However, I'll also say that it's pretty great to have two separate folders in your project: "back-end" and "front-end" (or separate repos altogether) and to be able to open those in different IDEs, as well as to be able to deploy them separately, especially if you want to create a new front end (say, migrating over from OLD_TECH to NEW_TECH while maintaining the old one in parallel) or something like that. Otherwise you have to mess around with excluded folders for your IDEs, or if you open everything in a single one everything kind of mushes together which can be annoying, and your build also cannot be parallelized as nicely, unless you separate the back end and front end compile steps from the package step, where you shove everything together.

Personally, having a container (or a different type of package) with Nginx/Apache/Caddy/... with all of the static assets and a separate one with the back end API feels like a really nice approach to me. In addition, your back end framework doesn't need a whole bunch of configuration to successfully serve the static assets and your back end access logs won't be as full of boring stuff. If you want to throw your SPA assets into an S3 bucket, or use one of the CDNs you can find online, that's fine, too. Whatever feels comfortable and manageable.

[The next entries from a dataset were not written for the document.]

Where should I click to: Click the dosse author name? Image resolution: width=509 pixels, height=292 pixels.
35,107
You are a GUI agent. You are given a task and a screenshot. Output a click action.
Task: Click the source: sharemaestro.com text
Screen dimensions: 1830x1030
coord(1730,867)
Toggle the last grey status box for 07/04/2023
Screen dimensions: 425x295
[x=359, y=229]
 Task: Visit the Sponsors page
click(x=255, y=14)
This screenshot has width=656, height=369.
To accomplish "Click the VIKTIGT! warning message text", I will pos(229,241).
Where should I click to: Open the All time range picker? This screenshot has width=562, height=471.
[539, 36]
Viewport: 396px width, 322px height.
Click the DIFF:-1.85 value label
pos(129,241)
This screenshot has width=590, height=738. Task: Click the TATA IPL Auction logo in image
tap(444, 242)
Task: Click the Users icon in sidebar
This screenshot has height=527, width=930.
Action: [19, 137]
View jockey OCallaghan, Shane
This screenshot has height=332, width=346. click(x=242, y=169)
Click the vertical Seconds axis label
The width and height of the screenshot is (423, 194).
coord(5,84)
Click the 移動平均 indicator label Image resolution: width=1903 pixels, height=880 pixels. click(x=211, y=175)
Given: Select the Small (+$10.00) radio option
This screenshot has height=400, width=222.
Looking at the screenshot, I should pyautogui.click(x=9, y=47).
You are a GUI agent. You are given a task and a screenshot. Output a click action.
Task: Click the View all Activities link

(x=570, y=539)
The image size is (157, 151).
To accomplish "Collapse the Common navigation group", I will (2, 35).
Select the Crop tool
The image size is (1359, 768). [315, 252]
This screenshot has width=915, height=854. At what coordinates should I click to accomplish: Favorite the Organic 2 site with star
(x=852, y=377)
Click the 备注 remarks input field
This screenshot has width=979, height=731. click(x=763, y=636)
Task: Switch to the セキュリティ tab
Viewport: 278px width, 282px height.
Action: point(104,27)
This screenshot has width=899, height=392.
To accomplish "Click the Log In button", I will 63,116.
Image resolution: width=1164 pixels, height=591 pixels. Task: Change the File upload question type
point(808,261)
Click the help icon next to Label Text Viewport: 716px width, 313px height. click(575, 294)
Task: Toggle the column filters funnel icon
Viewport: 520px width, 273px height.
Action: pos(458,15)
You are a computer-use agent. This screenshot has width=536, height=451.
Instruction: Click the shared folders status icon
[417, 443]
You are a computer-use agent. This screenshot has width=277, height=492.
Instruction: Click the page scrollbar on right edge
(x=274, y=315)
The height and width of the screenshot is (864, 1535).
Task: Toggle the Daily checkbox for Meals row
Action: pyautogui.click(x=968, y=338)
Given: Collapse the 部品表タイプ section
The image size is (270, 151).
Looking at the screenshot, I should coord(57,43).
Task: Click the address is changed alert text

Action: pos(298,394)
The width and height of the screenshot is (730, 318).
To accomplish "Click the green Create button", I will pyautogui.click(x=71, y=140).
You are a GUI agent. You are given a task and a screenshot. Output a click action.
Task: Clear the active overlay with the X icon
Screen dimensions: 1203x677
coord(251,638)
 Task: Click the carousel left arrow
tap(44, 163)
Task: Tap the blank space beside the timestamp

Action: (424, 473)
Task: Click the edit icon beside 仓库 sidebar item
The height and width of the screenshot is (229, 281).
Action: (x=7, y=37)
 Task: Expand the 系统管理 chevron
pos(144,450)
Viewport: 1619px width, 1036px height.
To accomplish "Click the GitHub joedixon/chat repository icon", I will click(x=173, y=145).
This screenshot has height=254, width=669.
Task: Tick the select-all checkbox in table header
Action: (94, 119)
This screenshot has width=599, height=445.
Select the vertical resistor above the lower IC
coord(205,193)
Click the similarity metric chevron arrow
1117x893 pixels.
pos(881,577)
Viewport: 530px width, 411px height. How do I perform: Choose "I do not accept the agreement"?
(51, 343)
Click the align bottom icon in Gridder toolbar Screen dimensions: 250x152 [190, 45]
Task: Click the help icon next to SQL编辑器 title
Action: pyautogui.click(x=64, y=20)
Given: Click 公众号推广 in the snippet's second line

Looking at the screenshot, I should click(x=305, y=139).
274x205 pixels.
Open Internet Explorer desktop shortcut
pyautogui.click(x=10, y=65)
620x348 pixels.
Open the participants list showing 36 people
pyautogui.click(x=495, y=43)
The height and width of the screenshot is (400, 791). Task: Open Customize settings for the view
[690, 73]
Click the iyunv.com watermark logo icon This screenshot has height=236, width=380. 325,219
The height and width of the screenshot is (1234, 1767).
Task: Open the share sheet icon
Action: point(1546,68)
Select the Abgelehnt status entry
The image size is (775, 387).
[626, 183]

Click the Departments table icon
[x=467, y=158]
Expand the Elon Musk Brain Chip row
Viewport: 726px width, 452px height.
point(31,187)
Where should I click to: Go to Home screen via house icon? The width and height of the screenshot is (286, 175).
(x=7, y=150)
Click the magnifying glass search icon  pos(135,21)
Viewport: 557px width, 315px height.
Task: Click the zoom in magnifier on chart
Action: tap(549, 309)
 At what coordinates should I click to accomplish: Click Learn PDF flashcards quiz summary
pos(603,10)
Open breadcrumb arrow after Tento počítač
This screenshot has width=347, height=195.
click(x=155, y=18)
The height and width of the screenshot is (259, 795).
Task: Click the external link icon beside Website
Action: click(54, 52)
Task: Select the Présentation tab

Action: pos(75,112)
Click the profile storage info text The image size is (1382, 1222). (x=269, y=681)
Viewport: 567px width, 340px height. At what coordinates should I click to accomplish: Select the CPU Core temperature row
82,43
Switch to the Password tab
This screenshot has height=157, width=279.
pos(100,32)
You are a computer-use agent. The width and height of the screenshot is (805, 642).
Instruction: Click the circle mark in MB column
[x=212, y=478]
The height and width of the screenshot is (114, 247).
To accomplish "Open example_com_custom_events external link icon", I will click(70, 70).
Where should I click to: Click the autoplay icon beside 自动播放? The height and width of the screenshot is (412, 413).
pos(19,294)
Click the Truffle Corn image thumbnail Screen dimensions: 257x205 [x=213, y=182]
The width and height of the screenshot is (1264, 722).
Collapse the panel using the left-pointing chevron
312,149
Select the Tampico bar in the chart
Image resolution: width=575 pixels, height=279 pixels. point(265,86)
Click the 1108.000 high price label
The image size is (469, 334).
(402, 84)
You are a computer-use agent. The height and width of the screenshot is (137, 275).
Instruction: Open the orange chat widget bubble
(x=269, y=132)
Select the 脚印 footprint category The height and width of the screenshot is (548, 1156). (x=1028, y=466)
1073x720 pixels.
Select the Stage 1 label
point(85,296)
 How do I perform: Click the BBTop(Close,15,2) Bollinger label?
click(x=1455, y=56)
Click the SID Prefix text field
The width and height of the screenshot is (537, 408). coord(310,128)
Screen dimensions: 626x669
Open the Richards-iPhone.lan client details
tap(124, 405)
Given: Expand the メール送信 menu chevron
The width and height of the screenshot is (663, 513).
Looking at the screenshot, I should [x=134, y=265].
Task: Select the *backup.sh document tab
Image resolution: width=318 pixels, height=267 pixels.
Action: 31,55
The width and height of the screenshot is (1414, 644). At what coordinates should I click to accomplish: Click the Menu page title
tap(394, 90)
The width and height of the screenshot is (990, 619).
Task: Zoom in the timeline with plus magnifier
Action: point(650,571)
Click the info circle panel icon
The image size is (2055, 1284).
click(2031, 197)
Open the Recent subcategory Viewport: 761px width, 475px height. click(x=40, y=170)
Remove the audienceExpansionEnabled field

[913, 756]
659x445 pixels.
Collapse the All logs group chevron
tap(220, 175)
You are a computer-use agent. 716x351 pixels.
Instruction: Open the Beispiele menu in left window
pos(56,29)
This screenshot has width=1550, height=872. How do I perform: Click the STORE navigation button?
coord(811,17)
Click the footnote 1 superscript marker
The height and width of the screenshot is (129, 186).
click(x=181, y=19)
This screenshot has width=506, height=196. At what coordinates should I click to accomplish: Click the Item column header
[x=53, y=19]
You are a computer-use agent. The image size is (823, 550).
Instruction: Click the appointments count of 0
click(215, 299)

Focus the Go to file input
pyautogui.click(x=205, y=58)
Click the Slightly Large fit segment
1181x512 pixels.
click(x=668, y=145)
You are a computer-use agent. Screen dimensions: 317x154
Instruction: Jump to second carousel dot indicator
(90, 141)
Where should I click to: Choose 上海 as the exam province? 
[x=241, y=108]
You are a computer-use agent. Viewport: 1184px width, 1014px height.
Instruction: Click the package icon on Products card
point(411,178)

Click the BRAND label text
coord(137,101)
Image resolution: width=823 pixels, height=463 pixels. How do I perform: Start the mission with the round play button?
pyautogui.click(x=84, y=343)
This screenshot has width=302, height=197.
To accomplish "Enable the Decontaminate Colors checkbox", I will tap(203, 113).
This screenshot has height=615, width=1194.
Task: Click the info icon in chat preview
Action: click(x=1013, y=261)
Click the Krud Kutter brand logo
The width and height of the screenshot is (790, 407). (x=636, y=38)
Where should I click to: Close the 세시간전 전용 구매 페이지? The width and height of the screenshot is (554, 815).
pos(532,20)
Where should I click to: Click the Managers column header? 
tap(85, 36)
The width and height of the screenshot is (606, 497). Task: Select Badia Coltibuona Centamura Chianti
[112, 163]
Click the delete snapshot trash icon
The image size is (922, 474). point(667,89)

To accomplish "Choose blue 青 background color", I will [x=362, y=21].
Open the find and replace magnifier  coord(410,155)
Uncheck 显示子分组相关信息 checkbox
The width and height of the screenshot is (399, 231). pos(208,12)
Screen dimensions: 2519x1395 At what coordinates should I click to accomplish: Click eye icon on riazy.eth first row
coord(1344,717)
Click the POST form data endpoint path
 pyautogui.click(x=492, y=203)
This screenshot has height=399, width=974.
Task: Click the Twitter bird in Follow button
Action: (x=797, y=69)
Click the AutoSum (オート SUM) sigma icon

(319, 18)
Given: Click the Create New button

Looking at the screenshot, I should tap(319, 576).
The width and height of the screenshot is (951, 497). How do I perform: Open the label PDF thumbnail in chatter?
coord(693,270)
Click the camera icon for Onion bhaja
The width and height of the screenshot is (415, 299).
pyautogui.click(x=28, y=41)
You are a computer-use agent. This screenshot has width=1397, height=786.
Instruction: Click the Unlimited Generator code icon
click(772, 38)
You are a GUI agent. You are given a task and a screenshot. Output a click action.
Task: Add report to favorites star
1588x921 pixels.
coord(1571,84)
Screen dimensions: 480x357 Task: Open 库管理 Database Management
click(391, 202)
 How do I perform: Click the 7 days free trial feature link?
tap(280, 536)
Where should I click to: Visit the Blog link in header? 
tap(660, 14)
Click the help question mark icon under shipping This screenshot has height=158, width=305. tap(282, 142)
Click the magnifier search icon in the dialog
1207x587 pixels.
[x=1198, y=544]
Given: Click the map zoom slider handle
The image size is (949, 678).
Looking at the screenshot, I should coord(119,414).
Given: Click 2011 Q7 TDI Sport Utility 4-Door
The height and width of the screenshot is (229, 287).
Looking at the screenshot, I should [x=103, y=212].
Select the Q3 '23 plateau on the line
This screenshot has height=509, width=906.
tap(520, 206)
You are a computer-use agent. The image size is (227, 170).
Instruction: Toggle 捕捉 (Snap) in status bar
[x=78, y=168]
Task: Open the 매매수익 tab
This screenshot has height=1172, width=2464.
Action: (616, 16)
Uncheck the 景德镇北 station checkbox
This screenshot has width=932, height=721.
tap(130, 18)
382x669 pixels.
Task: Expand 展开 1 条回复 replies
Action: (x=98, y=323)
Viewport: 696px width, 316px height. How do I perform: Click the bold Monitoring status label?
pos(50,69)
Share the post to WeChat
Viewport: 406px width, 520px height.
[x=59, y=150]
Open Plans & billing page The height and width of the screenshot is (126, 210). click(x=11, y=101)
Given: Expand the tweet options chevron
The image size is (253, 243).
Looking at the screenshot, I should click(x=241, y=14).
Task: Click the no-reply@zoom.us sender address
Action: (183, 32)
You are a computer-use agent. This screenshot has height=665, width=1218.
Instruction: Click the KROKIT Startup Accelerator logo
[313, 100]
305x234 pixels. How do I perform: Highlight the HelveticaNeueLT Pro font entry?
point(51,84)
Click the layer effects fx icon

Now, whether SPA is a good fit for what you're trying to build in the first place, that's another story. Personally, I like the simplicity of server side rendering, but also like the self-contained nature and tooling/architectures behind SPAs (though personally I'm more of a Vue + Pinia person, than a React/Angular user, though they're passable too).


What backend tech do you like to pair HTMX with?


That's the thing. It doesn't really matter. It's sort of like asking what backend tech you pair with jQuery


I wish there was a "works for Pentium III" label that would help indicate that the app's usability hits necessary minimums on a 1Ghz Pentium III computer. IMO that would be a good optimization floor for avoiding the hidden monstrosity of electron apps and that type of stuff.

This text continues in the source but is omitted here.